*** Exercise input ***

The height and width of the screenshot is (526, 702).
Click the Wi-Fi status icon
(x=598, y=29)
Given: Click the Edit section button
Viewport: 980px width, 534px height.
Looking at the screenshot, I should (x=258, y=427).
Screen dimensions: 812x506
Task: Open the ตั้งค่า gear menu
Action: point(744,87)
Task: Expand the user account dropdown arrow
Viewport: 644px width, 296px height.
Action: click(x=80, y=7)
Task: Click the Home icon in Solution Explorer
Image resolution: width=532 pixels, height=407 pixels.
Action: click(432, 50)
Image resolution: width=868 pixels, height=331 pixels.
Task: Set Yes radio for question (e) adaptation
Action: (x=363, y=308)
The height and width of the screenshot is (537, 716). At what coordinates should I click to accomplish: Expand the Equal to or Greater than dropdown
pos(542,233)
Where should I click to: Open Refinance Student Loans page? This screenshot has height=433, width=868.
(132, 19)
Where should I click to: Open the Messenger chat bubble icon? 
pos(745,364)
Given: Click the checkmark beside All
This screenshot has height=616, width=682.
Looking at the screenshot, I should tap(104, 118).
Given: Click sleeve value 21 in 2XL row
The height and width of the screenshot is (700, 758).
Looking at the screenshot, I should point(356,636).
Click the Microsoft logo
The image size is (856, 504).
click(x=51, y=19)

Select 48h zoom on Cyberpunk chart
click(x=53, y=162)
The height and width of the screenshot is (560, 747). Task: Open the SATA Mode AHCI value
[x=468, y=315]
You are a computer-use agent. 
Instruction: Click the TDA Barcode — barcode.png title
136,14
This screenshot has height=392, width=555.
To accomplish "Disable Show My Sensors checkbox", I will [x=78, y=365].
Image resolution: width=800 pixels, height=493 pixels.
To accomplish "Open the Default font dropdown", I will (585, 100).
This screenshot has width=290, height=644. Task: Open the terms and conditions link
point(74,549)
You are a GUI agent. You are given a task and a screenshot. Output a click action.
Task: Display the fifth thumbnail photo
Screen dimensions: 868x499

***

(What is needed):
Word for word, write out every record.

(Output for this exercise):
The height and width of the screenshot is (526, 702).
Click the Wi-Fi status icon
(x=598, y=29)
Given: Click the Edit section button
Viewport: 980px width, 534px height.
Looking at the screenshot, I should (x=258, y=427).
Screen dimensions: 812x506
Task: Open the ตั้งค่า gear menu
Action: point(744,87)
Task: Expand the user account dropdown arrow
Viewport: 644px width, 296px height.
Action: click(x=80, y=7)
Task: Click the Home icon in Solution Explorer
Image resolution: width=532 pixels, height=407 pixels.
Action: click(432, 50)
Image resolution: width=868 pixels, height=331 pixels.
Task: Set Yes radio for question (e) adaptation
Action: (x=363, y=308)
The height and width of the screenshot is (537, 716). At what coordinates should I click to accomplish: Expand the Equal to or Greater than dropdown
pos(542,233)
Where should I click to: Open Refinance Student Loans page? This screenshot has height=433, width=868.
(132, 19)
Where should I click to: Open the Messenger chat bubble icon? 
pos(745,364)
Given: Click the checkmark beside All
This screenshot has height=616, width=682.
Looking at the screenshot, I should tap(104, 118).
Given: Click sleeve value 21 in 2XL row
The height and width of the screenshot is (700, 758).
Looking at the screenshot, I should point(356,636).
Click the Microsoft logo
The image size is (856, 504).
click(x=51, y=19)

Select 48h zoom on Cyberpunk chart
click(x=53, y=162)
The height and width of the screenshot is (560, 747). Task: Open the SATA Mode AHCI value
[x=468, y=315]
You are a computer-use agent. 
Instruction: Click the TDA Barcode — barcode.png title
136,14
This screenshot has height=392, width=555.
To accomplish "Disable Show My Sensors checkbox", I will [x=78, y=365].
Image resolution: width=800 pixels, height=493 pixels.
To accomplish "Open the Default font dropdown", I will (585, 100).
This screenshot has width=290, height=644. Task: Open the terms and conditions link
point(74,549)
You are a GUI agent. You are given a task and a screenshot. Output a click action.
Task: Display the fifth thumbnail photo
Screen dimensions: 868x499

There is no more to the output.